**WORK TO COMPLETE**
Show every line from the data below that includes "label".

**RECORDS SHOWN**
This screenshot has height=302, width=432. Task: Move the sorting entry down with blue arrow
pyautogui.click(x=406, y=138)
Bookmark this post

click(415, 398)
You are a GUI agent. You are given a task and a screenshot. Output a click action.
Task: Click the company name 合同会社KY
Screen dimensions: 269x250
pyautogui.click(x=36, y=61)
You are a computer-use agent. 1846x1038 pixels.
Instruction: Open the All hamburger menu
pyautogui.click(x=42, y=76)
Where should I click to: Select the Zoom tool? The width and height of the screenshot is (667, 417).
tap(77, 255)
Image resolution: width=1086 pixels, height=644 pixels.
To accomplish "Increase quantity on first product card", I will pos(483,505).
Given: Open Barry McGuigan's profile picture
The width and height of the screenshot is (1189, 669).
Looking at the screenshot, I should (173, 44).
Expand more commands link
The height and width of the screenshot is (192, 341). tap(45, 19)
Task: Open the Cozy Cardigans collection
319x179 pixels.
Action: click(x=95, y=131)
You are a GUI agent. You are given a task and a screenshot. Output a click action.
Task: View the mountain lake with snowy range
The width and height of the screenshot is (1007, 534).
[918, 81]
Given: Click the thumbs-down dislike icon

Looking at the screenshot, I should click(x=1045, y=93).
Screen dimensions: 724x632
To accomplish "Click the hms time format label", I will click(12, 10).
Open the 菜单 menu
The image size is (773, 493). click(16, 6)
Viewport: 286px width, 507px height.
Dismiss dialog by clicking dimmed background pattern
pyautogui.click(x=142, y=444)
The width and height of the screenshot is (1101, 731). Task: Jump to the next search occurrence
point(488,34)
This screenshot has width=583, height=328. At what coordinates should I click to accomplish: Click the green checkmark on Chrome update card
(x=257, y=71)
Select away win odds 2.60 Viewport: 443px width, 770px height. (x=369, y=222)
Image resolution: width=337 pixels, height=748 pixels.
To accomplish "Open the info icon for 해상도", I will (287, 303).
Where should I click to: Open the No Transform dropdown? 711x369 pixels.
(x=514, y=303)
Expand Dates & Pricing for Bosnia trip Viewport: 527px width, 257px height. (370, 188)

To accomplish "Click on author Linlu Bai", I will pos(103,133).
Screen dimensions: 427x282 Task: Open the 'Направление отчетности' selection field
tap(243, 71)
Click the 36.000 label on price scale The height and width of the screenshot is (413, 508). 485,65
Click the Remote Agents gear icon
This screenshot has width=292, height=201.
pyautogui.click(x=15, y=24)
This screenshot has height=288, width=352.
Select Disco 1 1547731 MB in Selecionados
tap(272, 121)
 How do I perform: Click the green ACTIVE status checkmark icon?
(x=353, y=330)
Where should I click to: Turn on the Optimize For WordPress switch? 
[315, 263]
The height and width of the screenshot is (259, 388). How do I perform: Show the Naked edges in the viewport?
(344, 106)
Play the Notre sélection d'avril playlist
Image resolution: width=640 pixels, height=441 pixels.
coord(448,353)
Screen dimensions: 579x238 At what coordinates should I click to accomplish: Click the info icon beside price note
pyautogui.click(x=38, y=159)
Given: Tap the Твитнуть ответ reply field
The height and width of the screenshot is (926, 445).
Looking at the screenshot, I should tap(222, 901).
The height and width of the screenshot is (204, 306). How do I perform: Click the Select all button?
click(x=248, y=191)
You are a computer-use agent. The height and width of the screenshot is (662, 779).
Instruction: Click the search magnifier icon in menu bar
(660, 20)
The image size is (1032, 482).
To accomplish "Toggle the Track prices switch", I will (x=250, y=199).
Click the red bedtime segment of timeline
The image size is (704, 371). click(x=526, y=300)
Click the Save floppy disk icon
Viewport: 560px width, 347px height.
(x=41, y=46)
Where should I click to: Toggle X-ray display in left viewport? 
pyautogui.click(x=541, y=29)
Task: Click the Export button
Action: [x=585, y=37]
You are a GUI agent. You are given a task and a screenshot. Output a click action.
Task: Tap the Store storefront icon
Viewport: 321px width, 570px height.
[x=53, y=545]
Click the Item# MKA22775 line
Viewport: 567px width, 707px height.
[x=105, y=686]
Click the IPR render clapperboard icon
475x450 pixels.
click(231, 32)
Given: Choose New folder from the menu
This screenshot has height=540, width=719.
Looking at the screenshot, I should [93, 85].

**OUTPUT OF THE TASK**
To accomplish "Click the hms time format label", I will click(12, 10).
Click the 36.000 label on price scale The height and width of the screenshot is (413, 508). 485,65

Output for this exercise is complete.